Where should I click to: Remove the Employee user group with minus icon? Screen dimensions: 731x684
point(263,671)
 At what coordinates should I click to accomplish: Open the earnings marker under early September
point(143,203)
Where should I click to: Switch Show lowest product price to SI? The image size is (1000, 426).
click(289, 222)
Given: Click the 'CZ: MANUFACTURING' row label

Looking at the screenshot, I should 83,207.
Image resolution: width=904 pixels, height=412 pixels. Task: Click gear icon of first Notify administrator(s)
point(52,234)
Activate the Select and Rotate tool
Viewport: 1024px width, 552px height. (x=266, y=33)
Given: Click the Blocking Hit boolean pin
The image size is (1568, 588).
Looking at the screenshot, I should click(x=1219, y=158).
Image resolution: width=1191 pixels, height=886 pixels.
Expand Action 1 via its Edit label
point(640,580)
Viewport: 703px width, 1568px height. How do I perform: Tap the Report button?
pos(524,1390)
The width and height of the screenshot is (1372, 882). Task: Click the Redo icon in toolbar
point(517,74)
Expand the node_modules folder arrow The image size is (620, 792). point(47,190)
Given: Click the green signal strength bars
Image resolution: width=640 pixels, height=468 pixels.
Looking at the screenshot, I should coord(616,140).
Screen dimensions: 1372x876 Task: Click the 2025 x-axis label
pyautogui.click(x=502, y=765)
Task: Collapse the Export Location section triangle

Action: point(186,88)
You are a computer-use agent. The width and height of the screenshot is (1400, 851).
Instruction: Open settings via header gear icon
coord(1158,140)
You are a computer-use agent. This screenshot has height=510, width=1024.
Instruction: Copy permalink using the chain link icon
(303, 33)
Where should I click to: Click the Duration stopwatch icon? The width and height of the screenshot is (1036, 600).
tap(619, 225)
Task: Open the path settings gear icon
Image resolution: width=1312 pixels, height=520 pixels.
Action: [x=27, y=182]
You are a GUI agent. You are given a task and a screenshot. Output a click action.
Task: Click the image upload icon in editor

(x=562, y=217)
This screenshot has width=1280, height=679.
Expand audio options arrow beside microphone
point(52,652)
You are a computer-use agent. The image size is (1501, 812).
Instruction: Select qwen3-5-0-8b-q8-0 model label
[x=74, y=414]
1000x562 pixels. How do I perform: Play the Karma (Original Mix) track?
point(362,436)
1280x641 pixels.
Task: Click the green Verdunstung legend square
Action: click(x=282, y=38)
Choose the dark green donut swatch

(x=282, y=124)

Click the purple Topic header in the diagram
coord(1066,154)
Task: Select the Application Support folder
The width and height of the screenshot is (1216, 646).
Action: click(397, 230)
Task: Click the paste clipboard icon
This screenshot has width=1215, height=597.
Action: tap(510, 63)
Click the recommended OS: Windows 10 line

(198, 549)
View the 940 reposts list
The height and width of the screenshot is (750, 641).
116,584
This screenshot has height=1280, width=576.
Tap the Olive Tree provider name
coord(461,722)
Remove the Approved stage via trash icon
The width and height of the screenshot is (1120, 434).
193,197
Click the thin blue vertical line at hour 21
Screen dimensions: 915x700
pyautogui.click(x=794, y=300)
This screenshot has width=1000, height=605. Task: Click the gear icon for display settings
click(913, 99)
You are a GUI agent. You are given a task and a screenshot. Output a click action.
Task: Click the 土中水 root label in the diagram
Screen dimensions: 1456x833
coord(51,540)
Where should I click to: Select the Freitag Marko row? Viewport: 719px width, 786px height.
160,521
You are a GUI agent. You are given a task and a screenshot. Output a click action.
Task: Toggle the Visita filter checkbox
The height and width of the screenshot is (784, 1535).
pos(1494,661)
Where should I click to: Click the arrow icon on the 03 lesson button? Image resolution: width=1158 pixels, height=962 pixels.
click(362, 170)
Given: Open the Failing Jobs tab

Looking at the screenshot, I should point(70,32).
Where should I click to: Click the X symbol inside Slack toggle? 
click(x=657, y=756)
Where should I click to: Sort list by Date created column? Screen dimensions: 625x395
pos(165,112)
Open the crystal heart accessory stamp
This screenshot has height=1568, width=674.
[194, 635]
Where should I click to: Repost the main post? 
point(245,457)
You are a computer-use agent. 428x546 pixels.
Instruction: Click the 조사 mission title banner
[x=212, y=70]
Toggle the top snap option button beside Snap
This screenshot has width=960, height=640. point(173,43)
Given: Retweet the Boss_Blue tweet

· · · · ·

The answer is the data above, retyped exactly in full.

» **Result for this exercise**
Where should I click to: Remove the Employee user group with minus icon? Screen dimensions: 731x684
point(263,671)
 At what coordinates should I click to accomplish: Open the earnings marker under early September
point(143,203)
Where should I click to: Switch Show lowest product price to SI? The image size is (1000, 426).
click(289, 222)
Given: Click the 'CZ: MANUFACTURING' row label

Looking at the screenshot, I should 83,207.
Image resolution: width=904 pixels, height=412 pixels. Task: Click gear icon of first Notify administrator(s)
point(52,234)
Activate the Select and Rotate tool
Viewport: 1024px width, 552px height. (x=266, y=33)
Given: Click the Blocking Hit boolean pin
The image size is (1568, 588).
Looking at the screenshot, I should click(x=1219, y=158).
Image resolution: width=1191 pixels, height=886 pixels.
Expand Action 1 via its Edit label
point(640,580)
Viewport: 703px width, 1568px height. How do I perform: Tap the Report button?
pos(524,1390)
The width and height of the screenshot is (1372, 882). Task: Click the Redo icon in toolbar
point(517,74)
Expand the node_modules folder arrow The image size is (620, 792). point(47,190)
Given: Click the green signal strength bars
Image resolution: width=640 pixels, height=468 pixels.
Looking at the screenshot, I should coord(616,140).
Screen dimensions: 1372x876 Task: Click the 2025 x-axis label
pyautogui.click(x=502, y=765)
Task: Collapse the Export Location section triangle

Action: point(186,88)
You are a computer-use agent. The width and height of the screenshot is (1400, 851).
Instruction: Open settings via header gear icon
coord(1158,140)
You are a computer-use agent. This screenshot has height=510, width=1024.
Instruction: Copy permalink using the chain link icon
(303, 33)
Where should I click to: Click the Duration stopwatch icon? The width and height of the screenshot is (1036, 600).
tap(619, 225)
Task: Open the path settings gear icon
Image resolution: width=1312 pixels, height=520 pixels.
Action: [x=27, y=182]
You are a GUI agent. You are given a task and a screenshot. Output a click action.
Task: Click the image upload icon in editor

(x=562, y=217)
This screenshot has width=1280, height=679.
Expand audio options arrow beside microphone
point(52,652)
You are a computer-use agent. The image size is (1501, 812).
Instruction: Select qwen3-5-0-8b-q8-0 model label
[x=74, y=414]
1000x562 pixels. How do I perform: Play the Karma (Original Mix) track?
point(362,436)
1280x641 pixels.
Task: Click the green Verdunstung legend square
Action: click(x=282, y=38)
Choose the dark green donut swatch

(x=282, y=124)

Click the purple Topic header in the diagram
coord(1066,154)
Task: Select the Application Support folder
The width and height of the screenshot is (1216, 646).
Action: click(397, 230)
Task: Click the paste clipboard icon
This screenshot has width=1215, height=597.
Action: tap(510, 63)
Click the recommended OS: Windows 10 line

(198, 549)
View the 940 reposts list
The height and width of the screenshot is (750, 641).
116,584
This screenshot has height=1280, width=576.
Tap the Olive Tree provider name
coord(461,722)
Remove the Approved stage via trash icon
The width and height of the screenshot is (1120, 434).
193,197
Click the thin blue vertical line at hour 21
Screen dimensions: 915x700
pyautogui.click(x=794, y=300)
This screenshot has width=1000, height=605. Task: Click the gear icon for display settings
click(913, 99)
You are a GUI agent. You are given a task and a screenshot. Output a click action.
Task: Click the 土中水 root label in the diagram
Screen dimensions: 1456x833
coord(51,540)
Where should I click to: Select the Freitag Marko row? Viewport: 719px width, 786px height.
160,521
You are a GUI agent. You are given a task and a screenshot. Output a click action.
Task: Toggle the Visita filter checkbox
The height and width of the screenshot is (784, 1535).
pos(1494,661)
Where should I click to: Click the arrow icon on the 03 lesson button? Image resolution: width=1158 pixels, height=962 pixels.
click(362, 170)
Given: Open the Failing Jobs tab

Looking at the screenshot, I should point(70,32).
Where should I click to: Click the X symbol inside Slack toggle? 
click(x=657, y=756)
Where should I click to: Sort list by Date created column? Screen dimensions: 625x395
pos(165,112)
Open the crystal heart accessory stamp
This screenshot has height=1568, width=674.
[194, 635]
Where should I click to: Repost the main post? 
point(245,457)
You are a computer-use agent. 428x546 pixels.
Instruction: Click the 조사 mission title banner
[x=212, y=70]
Toggle the top snap option button beside Snap
This screenshot has width=960, height=640. point(173,43)
Given: Retweet the Boss_Blue tweet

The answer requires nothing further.